986 F.3d 966
7th Cir.2021Background
- Cesar Martinez-Baez, born in Mexico (1980), alleges initial unlawful entry to the U.S. in summer 2000 (around June/July) and long-term residence in Lake Geneva, WI, using the name Waldemar Oquendo; DHS served a Notice to Appear on April 5, 2011.
- He fathered three U.S. citizen children; the youngest, Melanie (born 2012), has documented speech/language impairments and an Individualized Education Program (IEP) from Lake Geneva schools.
- Martinez-Baez conceded removability and sought discretionary cancellation of removal under INA §1229b(b), which requires 10 years continuous presence and that removal would cause exceptional and extremely unusual hardship to a qualifying U.S. relative.
- The IJ denied cancellation for failure to prove continuous presence and hardship, criticizing lack of corroborating documents and viewing testimony as insufficient; the BIA affirmed as to hardship and dismissed the appeal without addressing continuous presence.
- The Seventh Circuit held the IJ erred procedurally by failing to make an express credibility finding about the critical date-of-entry testimony and found the IJ/BIA mischaracterized and overlooked key evidence about Melanie’s condition; the court granted the petition and remanded for further proceedings.
Issues
| Issue | Plaintiff's Argument | Defendant's Argument | Held |
|---|---|---|---|
| Jurisdiction under 8 U.S.C. §1252 | Martinez-Baez urged review of legal/procedural errors in IJ/BIA decision | Govt: §1252(a)(2)(B)(i) bars review of discretionary relief denials | Court proceeded to review legal/procedural questions (not resolving broader scope issue) and addressed the merits under established law |
| IJ’s failure to make an express credibility finding (continuous-presence) | IJ failed to state whether testimony about 2000 entry was credible and then faulted lack of corroboration | Govt: IJ considered testimony and lack of corroboration justified denial | Court held IJ committed procedural legal error by omitting an express credibility finding; remand required |
| Hardship to qualifying relative (Melanie) | IEP and speech-pathologist testimony show serious, prospectively significant impairment that could produce exceptional and extremely unusual hardship if father removed | Govt: Testimony/record insufficient to establish severity, prognosis, or impact | Court found IJ/BIA mischaracterized/ignored record evidence (IEP and testimony); remand required for proper consideration |
| Requirement to show treatment availability in Mexico | Martinez-Baez: proof of foreign treatment availability is required only if qualifying relative will accompany applicant | Govt: IJ required evidence about availability of similar treatment in Mexico | Court held IJ erred: proof of treatment abroad is only required if the relative will accompany the applicant; IJ improperly demanded it here |
Key Cases Cited
- Guerrero-Lasprilla v.

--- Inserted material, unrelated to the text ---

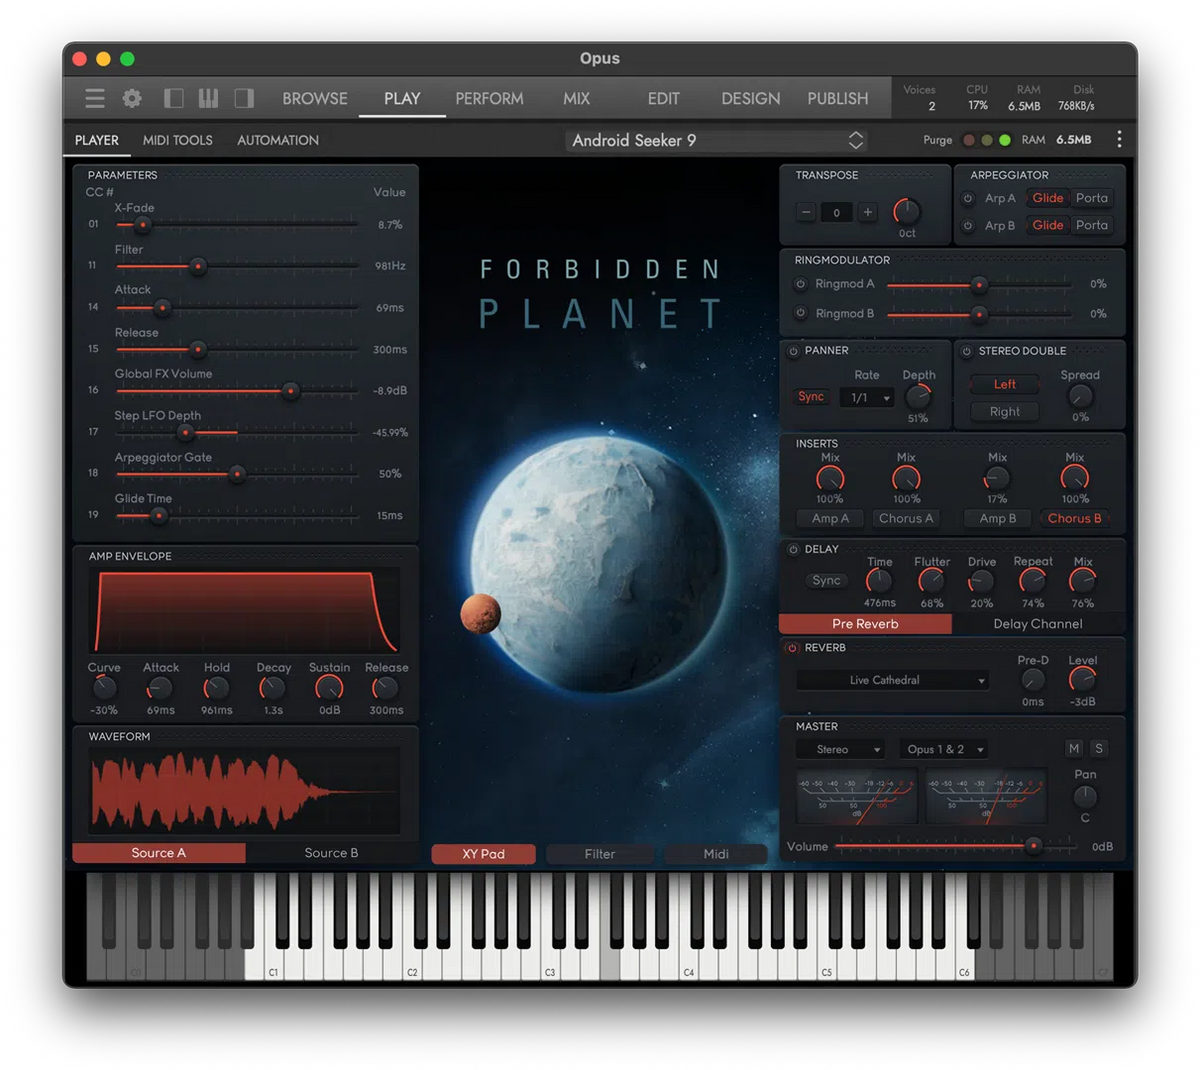Toggle Ringmod A on
The width and height of the screenshot is (1200, 1070).
pyautogui.click(x=800, y=284)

Barr, 140 S. Ct. 1062 (2020) (interpreting scope of limited judicial review for legal questions embedded in discretionary decisions)

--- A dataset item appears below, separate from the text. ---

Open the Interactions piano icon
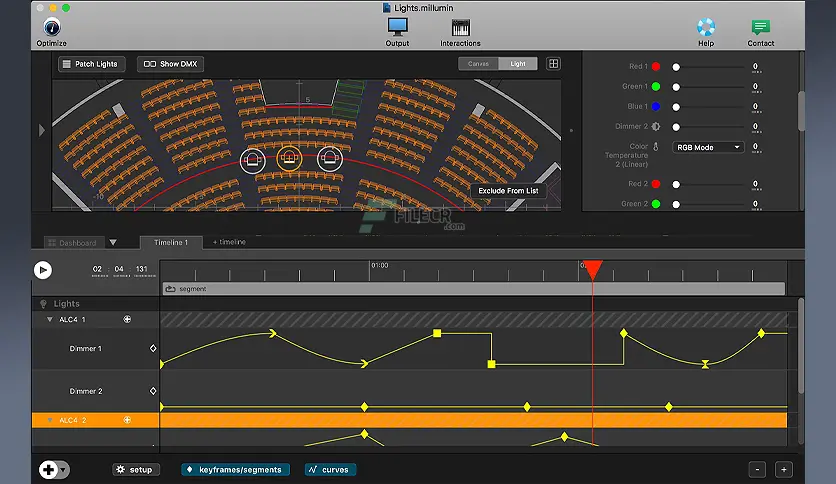coord(460,27)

- Perez-Fuentes v. Lynch, 842 F.3d 506 (7th Cir. 2016) (standards for cancellation of removal and reviewability)
- Rapheal v. Mukasey, 533 F.3d 521 (7th Cir. 2008) (remand required where credibility finding was bypassed and corroboration demanded)
- Weiping Chen v. Holder, 744 F.3d 527 (7th Cir. 2014) (applicant’s duty to produce corroboration or explain inability)
- Boadi v. Holder, 706 F.3d 854 (7th Cir. 2013) (courts cannot make independent factual credibility determinations on review)
- Duron-Ortiz v. Holder, 698 F.3d 523 (7th Cir. 2012) (continuous-presence requirement for cancellation)
- Mendez v. Holder, 566 F.3d 316 (2d Cir. 2009) (mischaracterization or ignoring important evidence can constitute legal error)
- Iglesias v. Mukasey, 540 F.3d 528 (7th Cir. 2008) (claim that the Board ignored evidence is a legal error)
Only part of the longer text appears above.